All of the program spaces that generally make-up the Backstage of a theater, were originally located within the Canal Street Triangle, where the Frates Dance Studio had been. The entrance to the old dance studio was through the large, original Scenery Doors – the top of which is still intact. Some of the changing rooms can still be found in the space today. In the redevelopment of the building, the entirety of the Canal Street Triangle will become Backstage space, providing ample areas for changing rooms, prop storage, and rehearsal space. Although this reconfiguration removes the three retail spaces, the historic storefront windows will be fully restored, providing passersby the opportunity to see ‘behind the scenes’ of the current and upcoming performances.
The four retail units fronting Main Street will remain. Keeping with the original construct, there are two commercial units flanking the recessed entrance to the Theatre off Main Street. These units will have their original historic tin ceilings, storefront glazing, and prismatic glass fully restored, alongside their original wood flooring.
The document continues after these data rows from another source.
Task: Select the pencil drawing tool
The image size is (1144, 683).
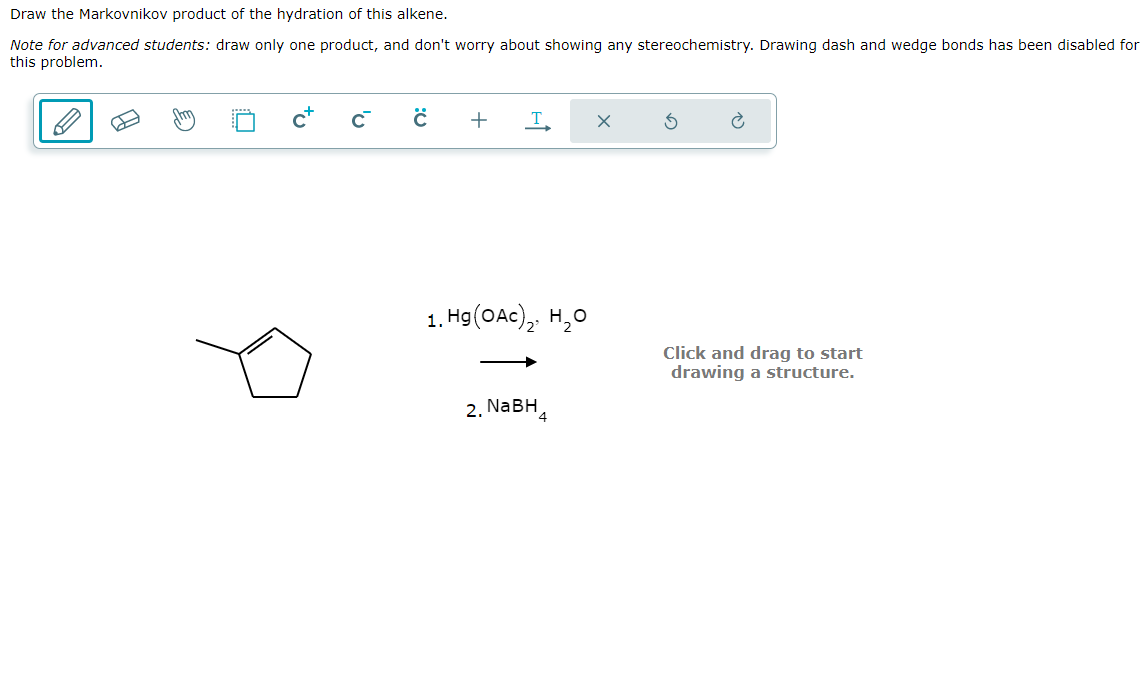Action: pos(65,120)
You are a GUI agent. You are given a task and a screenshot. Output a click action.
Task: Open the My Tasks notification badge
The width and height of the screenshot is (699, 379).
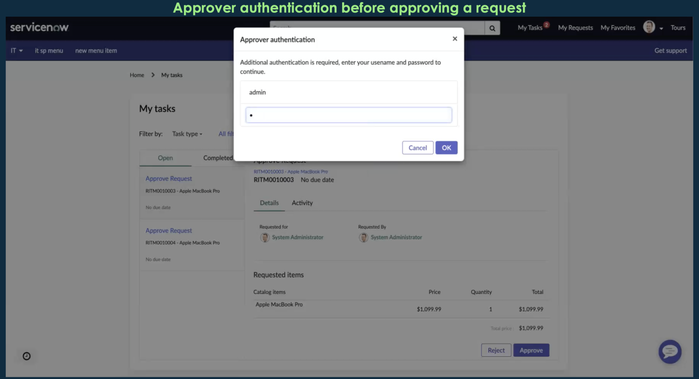coord(546,25)
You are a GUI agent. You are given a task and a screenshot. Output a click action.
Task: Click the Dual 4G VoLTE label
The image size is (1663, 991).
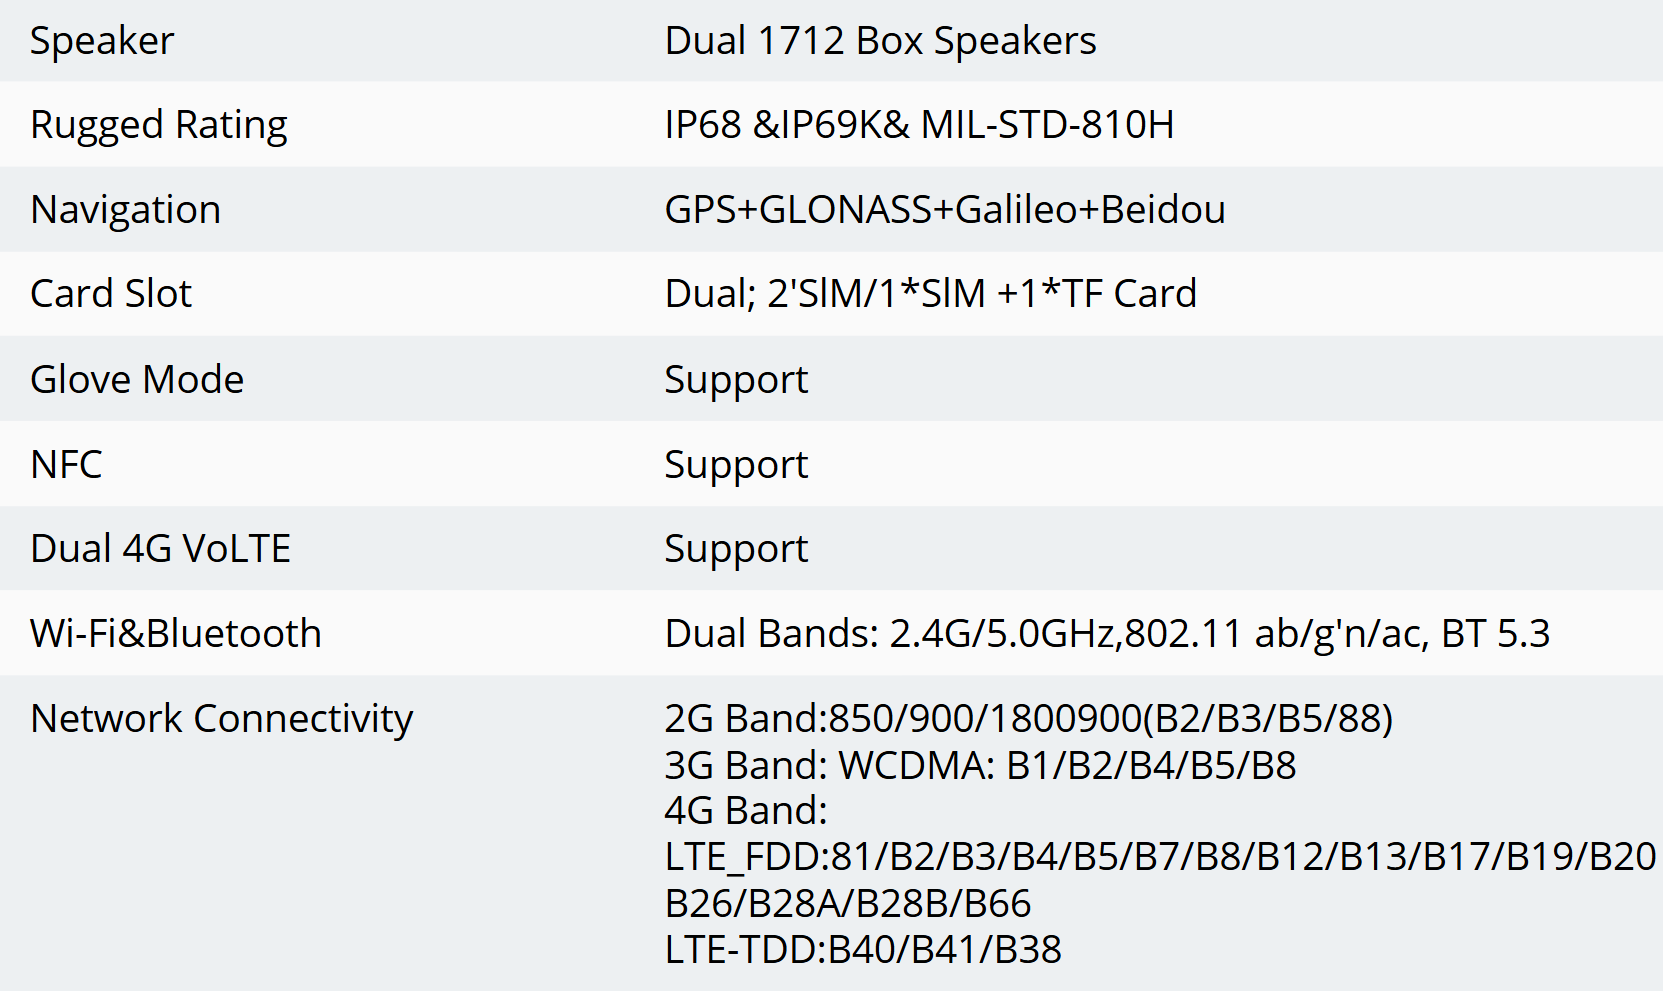point(161,549)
A wide variety of business types have occupied these units over the course of the building’s life, providing an array of services to our community.
Fourteen market-rate apartments will be located on the upper two floors of the Main Street building, with unique views of Main Street, Canal Street, and the downtown core. Historically, these floors contained eighteen, two-room office units, with detailed wood work and decorative glass dividing and pulling light to the interior of the spaces. By the early 1930’s these units began to transition into apartments. Many of the historic characteristics of these spaces remain unaltered and will be integrated in the redevelopment of the apartments, complementing the new, modern work. Each unit will have a full kitchen, bathroom and bedroom, with four units having an additional bathroom and office space. The building will be equipped with shared laundry rooms on each floor, as well as secured storage spaces for each tenant. The original stairs will remain, illuminated by the restored, historic skylight that sits centered over them. A new elevator will provide accessible access to each floor from a new entry along Canal Street.
The Colonial Theatre has been designed to accommodate a wide variety of performances and community needs. Stage shows and musicals, symphonies and musical concerts, dance recitals and ballets, movie screenings and public presentations, and political debates and civic meetings, are just a few of the anticipated uses.
Although the Theatre hosted many local celebrities and public figures, there have been very few documented Hollywood actors or people of national significance. From Hollywood, actress Margaret Hamilton was noted to have visited, and actor John Carradine was documented visiting the area and conversing with one of the usherettes. Local author, Grace Metalious enjoyed the Theatre at the world premiere of “Return to Payton Place” in 1961. In October 1956, a delegation from the United Nations hosted the “4th U.N. Town Meeting of the World” at the Colonial Theatre, with representatives from India, Iran, Israel and the United States.